EXERCISE DESCRIPTION
Go through the records below and set each one down exactly, leaving out any pictures.

PROVIDED ENTRIES

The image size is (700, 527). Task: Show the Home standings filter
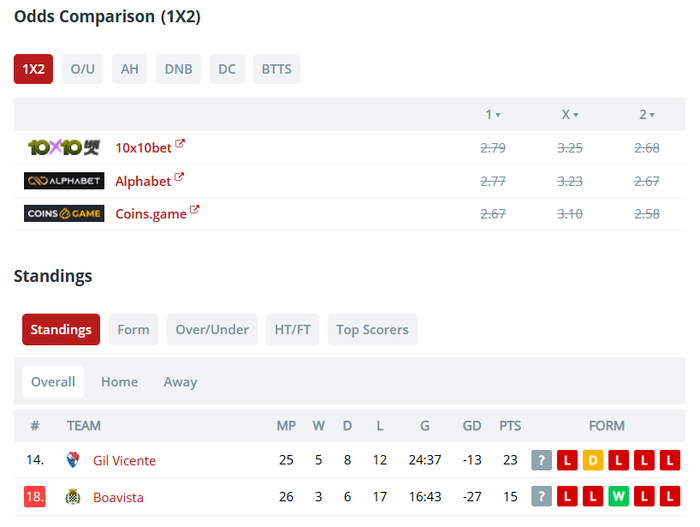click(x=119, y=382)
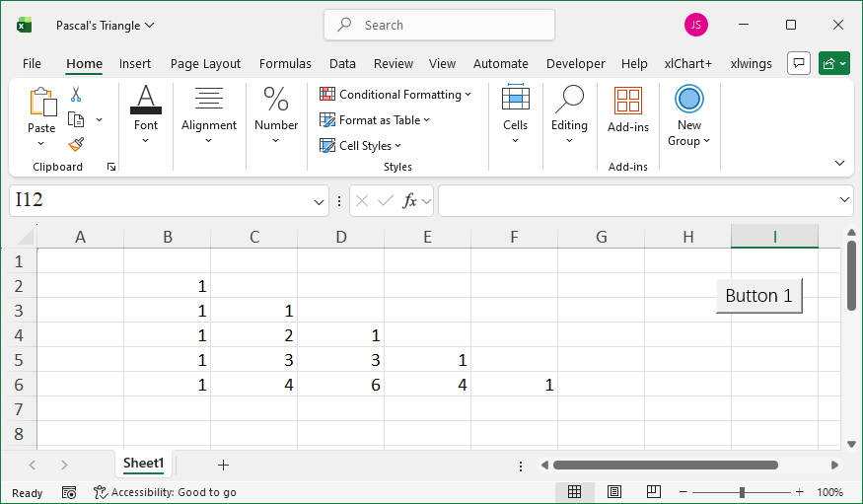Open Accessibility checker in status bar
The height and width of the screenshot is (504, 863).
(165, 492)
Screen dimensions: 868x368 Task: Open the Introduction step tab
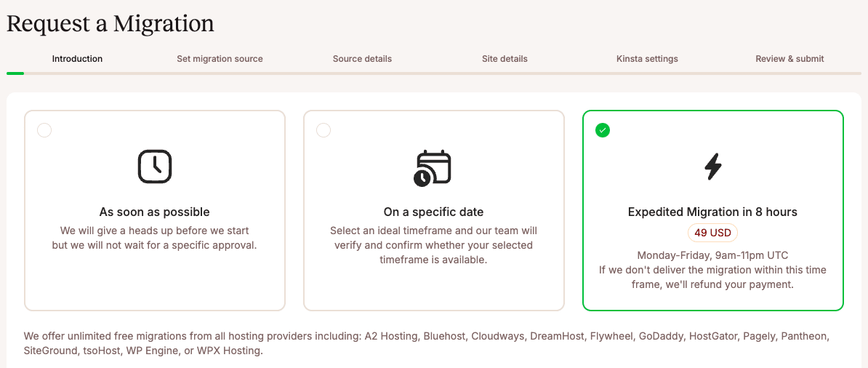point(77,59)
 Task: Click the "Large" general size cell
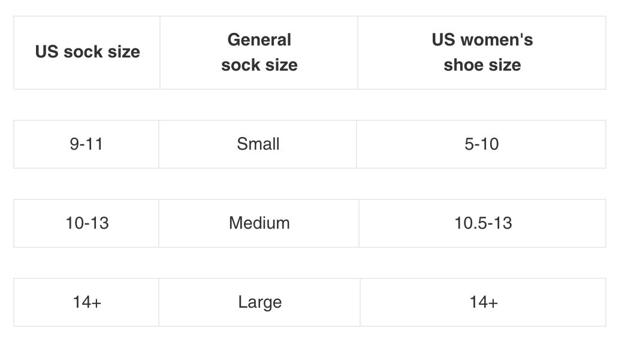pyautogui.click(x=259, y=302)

SOLVED EXERCISE
The image size is (700, 527). Task: Show the Home standings filter
click(x=119, y=382)
Open Accessibility checker in status bar
The height and width of the screenshot is (504, 863).
(165, 492)
Screen dimensions: 868x368 Task: Open the Introduction step tab
point(77,59)
 Task: Click the "Large" general size cell
pyautogui.click(x=259, y=302)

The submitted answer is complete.